Дефт глубоко вздохнул и повернулся к чернеющей на полу скважине.
– Полвека назад, – сказал старик, – я жил в этом доме. И я выкопал эту яму.
«– Элия Девенлоп не был христианином. Он был одержим бесами задолго до того, как повел заблудшую паству на север. Но именно в Лост-Лимите дьявол вселился в него буквально. Проповедник бредил тайными знаниями и запретными манускриптами. В старых книгах он вычитал о земле за Утесом Забвения, где, как верили индейцы, демоны рыскают во плоти, зримые, в отличие от Бога, в котором разочаровалась мытарствующая душа Девенлопа. Священник говорил о происках Сатаны, о том, что в заброшенном форте община найдет убежище от грехов. Но он был самым отъявленным грешником, и во многом посрамил библейского Люцифера.
Сначала все шло неплохо. Двенадцать семей разбирали казармы, ремонтировали тротуар, строили дома и церковь. Мои родители казались счастливыми, одухотворенными. И я радовался вместе с ними: мне было двенадцать, а Ванессе, мой сестре, – семь. Я помню преподобного: высокий худой человек в черном сюртуке, в рубашке с бумажным воротником, с тонким шнурком вместо галстука.

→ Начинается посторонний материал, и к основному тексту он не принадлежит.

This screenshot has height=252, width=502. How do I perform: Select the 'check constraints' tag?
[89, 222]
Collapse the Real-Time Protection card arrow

Я помню его шляпу и его голубые глаза, которые утешали и согревали в стужу, и его бархатный голос, звучащий в новой, пахнущей опилками церкви. Ванесса сидела подле меня и спрашивала, будет ли в раю так же холодно.
Я был слишком мал, чтобы понять, когда именно изолированный поселок богомольцев превратился в пекло. Однажды Девенлоп ушел в лес вместе с двенадцатью патриархами – главами семейств. Возвратившись с той роковой прогулки, мой отец был бледен и говорил странные вещи. Об огнях, которые он видел в сосняке, и о рогатом ангеле, идущем по облаку. Встревоженная мать сказала, что у ангелов нет рогов, а он посмотрел на нее так страшно! И перед сном Ванесса сказала мне, что это не отец вернулся из леса, а чужой человек в маске отца, и я засмеялся детской глупости, но волосы встали дыбом у меня на голове.

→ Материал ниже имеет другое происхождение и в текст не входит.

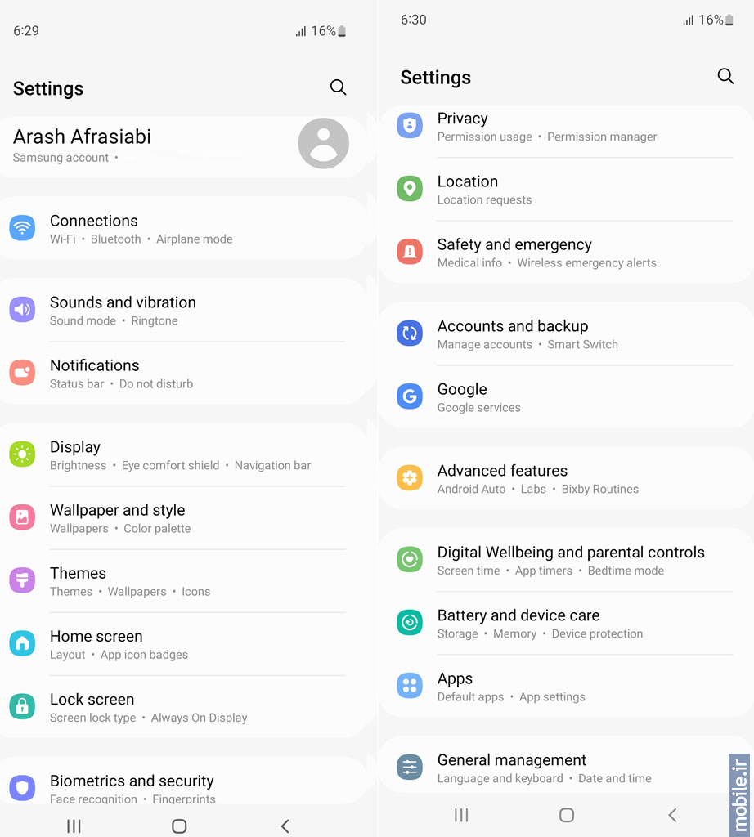Tap the Connections Wi-Fi icon
Viewport: 754px width, 837px height.
click(22, 228)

Потом пошел снег. Много снега. Жена мистера Трейси пропала, собирая хворост. Мы ее не искали.
Спустя неделю Девенлоп собрал патриархов в церкви. Я не знаю, о чем он говорил, быть может о новом рационе, который следует ввести в общине. Да, вы верно догадались, сэр, проповедник требовал, чтобы мы ели друг друга, и голод тут ни при чем, ведь в кладовках было достаточно солонины и прочих запасов. Дело не в голоде и не в христианском Люцифере: то, что видел Девенлоп в лесу, не имело отношения к христианству. Это была первобытная дикость, сэр. Нечто, отличное от зла в нашем привычном понимании.
Четверо патриархов отринули чудовищное предложение. О господи, всего лишь четверо из двенадцати отказались колоть, варить и употреблять в пищу своих жен и детей! И моего отца не было в их числе! Я думаю, тот рогатый ангел свел его с ума. Я надеюсь, он был безумен, преклоняя колени пред Девенлопом.
Сперва мы ели одного человека в неделю. Я говорю „мы“, потому что эти пальцы держали ложку, эти губы высасывали жирную юшку, эти зубы – да буду я проклят – рвали мясо, грызли кости и пили костный мозг! Хотите знать, какова на вкус человечина? Как телятина, сэр. Немного волокнистая, пресная, но вполне съедобная.
Мы не могли отказаться – я убеждаю себя в этом уже пятьдесят лет. Мы трапезничали прямо в оскверненной церкви. Девенлоп благословлял пищу. Мне часто снится эта картина: длинный стол и проповедник, стоящий за кафедрой с прожаренной детской ножкой в руке. Его голубые глаза. Его жирный рот.
Пищу готовили жены четырех еретиков. Их самих Девенлоп отлучил от благодати и запер в блокгаузе. Ими по очереди нас и кормили. Поварихам запретили носить одежду, а по двору они перемещались на четвереньках, как псы. Так впервые я увидел голую женщину.